Category: Author: David Hall
In an earlier blog post, I made the point that when we market a dental practice to a prospective patient, what we are really doing is selling trust.
When we market a client, here is an outline of our strategy. We start by creating a positive visual impression for the prospective patient. Neuromarketing research shows that decisions like choosing a new dentist are made subconsciously and very early in the investigation process. When a prospective patient is searching on the Internet, that decision is likely made with the first impression made by the website. Note that I said this decision is subconscious. In other words, the prospective patient is unaware that they have made this decision. They then either browse or scour the website (depending on their personality) looking for validation for that decision. As they do that, they are looking for logic to back up the decision they have already made. If they find reasons to justify that decision, they will make an appointment. If they don’t, they’ll move on.
That validation is what we’re striving for in the content we create for our clients. The design brings them in, the content validates.
Content gives prospective patients a reason to believe
An important marketing principle involved in creating this content is the reason to believe. We train our writers to keep this principle top of mind with every point they make. Let me illustrate with a hypothetical client, Dr. Jane Doe.
Let’s create a “reason to believe scale” of 0 to 10. And let’s say we make the claim that Dr. Doe is caring. If that’s all we’re doing, I’ll give that a rating of “0” on our “reason to believe scale.” That claim is going to fall totally flat because every dentist is going to claim that and people are going to be very skeptical.
Let’s say that we then add a testimonial from a patient named Linda that says “Dr. Doe is my dentist and she is very caring.” Well, we’ve upped that maybe to a rating of “2.” It’s still not very high because there is no substance to the testimonial.

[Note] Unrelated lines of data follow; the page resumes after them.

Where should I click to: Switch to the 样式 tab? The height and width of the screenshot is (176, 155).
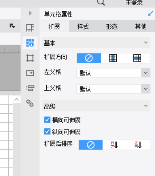coord(83,26)
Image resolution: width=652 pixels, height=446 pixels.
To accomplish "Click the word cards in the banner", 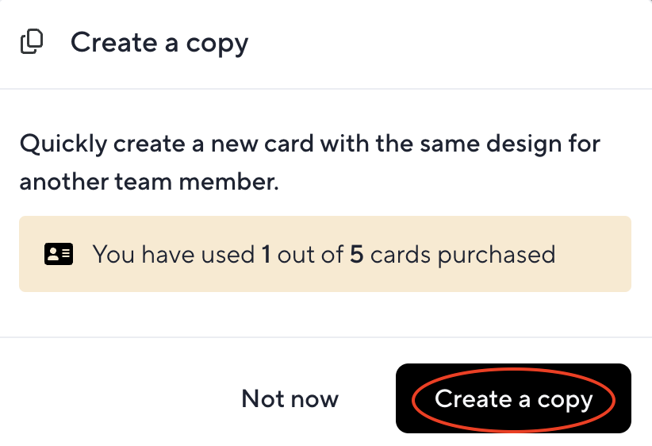I will [x=400, y=254].
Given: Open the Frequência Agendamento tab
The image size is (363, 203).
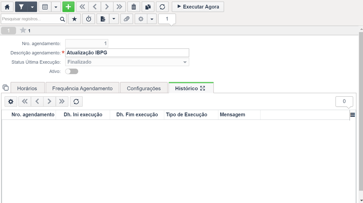Looking at the screenshot, I should click(82, 88).
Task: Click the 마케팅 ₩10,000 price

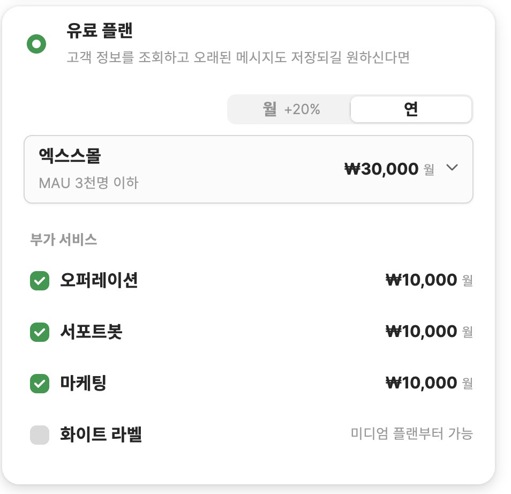Action: click(421, 383)
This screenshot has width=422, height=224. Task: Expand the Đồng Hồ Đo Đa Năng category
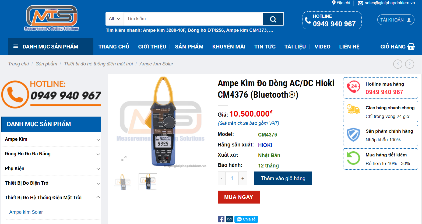[98, 154]
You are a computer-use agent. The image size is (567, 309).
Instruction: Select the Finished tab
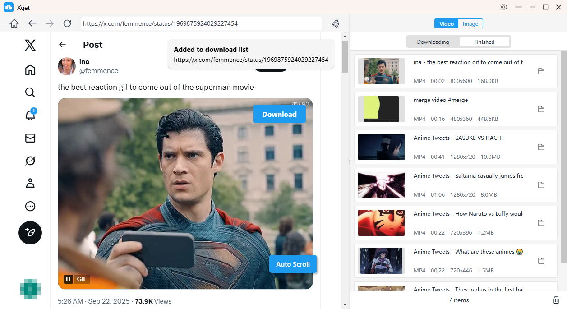click(x=484, y=42)
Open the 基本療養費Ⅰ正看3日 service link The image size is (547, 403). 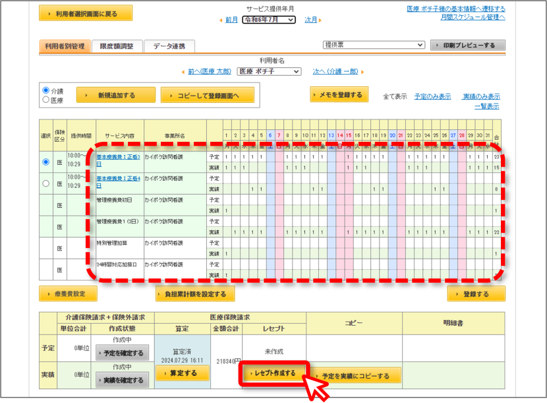(118, 160)
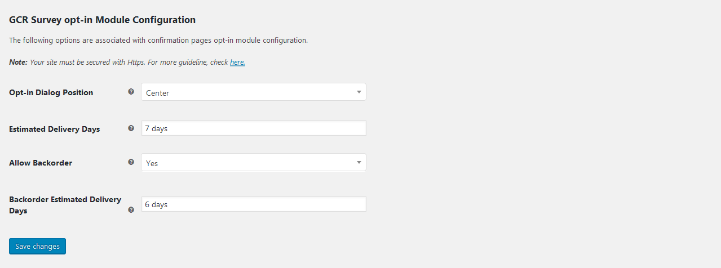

But let’s say that Linda’s testimonial goes further than that, and she illustrates with a story. Maybe she says that Dr. Doe came in on a weekend just for her. That’s going to give a big boost to our claim. We may be up to a “7.”
Let’s say we add another example with a story from a second patient and also add that Dr. Doe has been on humanitarian missions to Haiti. We may now be up to a “10” on reason to believe.
Now not all undocumented claims will have a “0” reason to believe, because you’re not going to get the same level of skepticism with all claims. “Dr. Doe cares,” that is going to have a high level of skepticism. People who have much experience in life know that everyone thinks they care, and many people are self-deluded on that. With a claim like “Dr. Doe believes in running on time” you’ll have less skepticism because the issue, how long patients have to wait, is easier to document. Same with “Dr. Doe believes in conservative treatment.” There, you’re expressing a philosophy, and we’re more likely to take Dr. Doe at her word. So we might try to make some of these points without any documentation. But on the issue of caring, or, say, a generic claim of delivering quality care, you cannot just make the claim–you have to provide some kind of evidence.
And then different types of documentation are helpful for different claims. If we are trying to establish a high level of expertise of the dentist, patient testimonials may not be as powerful as peer recognition, awards, or educational achievements on the part of the dentist.
The bottom line? Providing a Reason to Believe is an important marketing principle, and it’s especially important in marketing dentistry because we are selling trust.